In Uttar Pradesh, the brother is gifted with an ‘aab’- a length of flax, knotted into a circular shape and dotted with sugar batashas.
In Bihar, an interesting variation of Bhai Dooj starts with the sister cursing her brother, before asking for his forgiveness- for the epithets, as well as for past mistakes.
In Bengal this event is called ‘Bhai Phota’, which is performed by the sister who religiously fasts, for instance, sisters often fast through the morning before putting a ’tilak’ on the brother’s forehead and the gifting of rice and new grass is part of the ritual.
Nowadays, sisters who are unable to meet their brothers send their tika – the spot of protection – in an envelope by post. Virtual tilaks and Bhai Dooj ,E-cards have made it even easier for brothers and sisters, who’re far away from each other.
But no matter how Bhai Dooj is celebrated, it’s the spirit of love and togetherness which makes this an important festival.
Myths & Legends
Bhai Dooj is also called ‘Yama Dwiteeya’ as it’s believed that on this day, Yamaraj, the Lord of Death and the Custodian of Hell, visits his sister Yami, who puts the auspicious mark on his forehead and prays for his well-being. So it’s held that anyone who receives a tilak from his sister on this day would never be hurled into hell.

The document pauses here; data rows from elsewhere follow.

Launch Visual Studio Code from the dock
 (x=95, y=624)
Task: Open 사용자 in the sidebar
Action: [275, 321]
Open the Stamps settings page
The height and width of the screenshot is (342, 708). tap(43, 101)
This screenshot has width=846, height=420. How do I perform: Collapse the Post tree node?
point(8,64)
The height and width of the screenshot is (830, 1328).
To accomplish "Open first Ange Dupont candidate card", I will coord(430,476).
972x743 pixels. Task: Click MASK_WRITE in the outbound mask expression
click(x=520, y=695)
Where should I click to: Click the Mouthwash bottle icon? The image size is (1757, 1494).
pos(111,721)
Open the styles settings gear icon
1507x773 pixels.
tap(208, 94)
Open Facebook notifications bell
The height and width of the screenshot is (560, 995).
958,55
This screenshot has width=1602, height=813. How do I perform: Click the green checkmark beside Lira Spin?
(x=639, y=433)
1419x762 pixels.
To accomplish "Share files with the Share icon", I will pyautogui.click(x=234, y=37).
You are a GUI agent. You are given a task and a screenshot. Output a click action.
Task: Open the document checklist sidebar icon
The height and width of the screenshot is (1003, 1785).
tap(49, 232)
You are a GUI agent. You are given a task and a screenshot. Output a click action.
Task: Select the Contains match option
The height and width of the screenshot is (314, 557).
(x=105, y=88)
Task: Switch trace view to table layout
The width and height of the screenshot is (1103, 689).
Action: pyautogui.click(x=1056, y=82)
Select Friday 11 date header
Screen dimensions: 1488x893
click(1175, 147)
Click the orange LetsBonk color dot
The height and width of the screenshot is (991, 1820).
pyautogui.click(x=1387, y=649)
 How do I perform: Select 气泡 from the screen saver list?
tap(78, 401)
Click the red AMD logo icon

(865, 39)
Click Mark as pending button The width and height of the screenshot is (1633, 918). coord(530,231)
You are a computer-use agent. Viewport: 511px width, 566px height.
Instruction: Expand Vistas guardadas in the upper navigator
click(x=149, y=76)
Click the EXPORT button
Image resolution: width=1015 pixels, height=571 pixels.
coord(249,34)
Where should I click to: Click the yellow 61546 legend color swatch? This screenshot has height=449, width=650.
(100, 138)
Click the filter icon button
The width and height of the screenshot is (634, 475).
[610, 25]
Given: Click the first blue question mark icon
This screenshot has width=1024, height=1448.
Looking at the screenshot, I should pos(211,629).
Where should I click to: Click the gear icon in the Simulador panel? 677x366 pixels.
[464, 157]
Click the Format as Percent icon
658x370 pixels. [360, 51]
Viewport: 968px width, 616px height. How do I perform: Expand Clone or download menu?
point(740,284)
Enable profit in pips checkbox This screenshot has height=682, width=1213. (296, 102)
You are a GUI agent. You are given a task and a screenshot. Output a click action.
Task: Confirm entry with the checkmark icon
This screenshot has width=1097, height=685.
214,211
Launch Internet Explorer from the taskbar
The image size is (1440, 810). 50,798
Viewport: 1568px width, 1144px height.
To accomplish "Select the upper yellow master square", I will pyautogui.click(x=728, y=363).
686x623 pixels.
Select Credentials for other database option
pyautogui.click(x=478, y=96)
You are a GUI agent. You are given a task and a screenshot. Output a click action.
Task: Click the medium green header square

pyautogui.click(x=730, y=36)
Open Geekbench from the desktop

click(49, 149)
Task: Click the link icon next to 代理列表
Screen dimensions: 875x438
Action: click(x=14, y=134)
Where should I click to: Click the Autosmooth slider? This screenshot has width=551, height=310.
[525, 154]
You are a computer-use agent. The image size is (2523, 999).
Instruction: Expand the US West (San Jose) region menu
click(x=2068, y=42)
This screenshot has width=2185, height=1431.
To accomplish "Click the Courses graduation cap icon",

According to one another legend, on this day, Lord Krishna after slaying the Narakasura demon, goes to his sister Subhadra who welcomes him the lamp, flowers and sweets, and puts the holy protective spot on her brother’s forehead.
Yet another story behind the origin of Bhai Dooj says that when Mahavir, the founder of jainism attained nirvana, his brother King Nandivardhan was distressed because he missed him and was comforted by his sister Sudarshana. Since then, women have been revered during Bhai Dooj.
Now, sisters who are unable to meet their brothers send their tika – the spot of protection – in an envelope by post. Virtual tilaks and Bhai Dooj, E-cards have made it even easier for brothers and sisters, who’re far away from each other.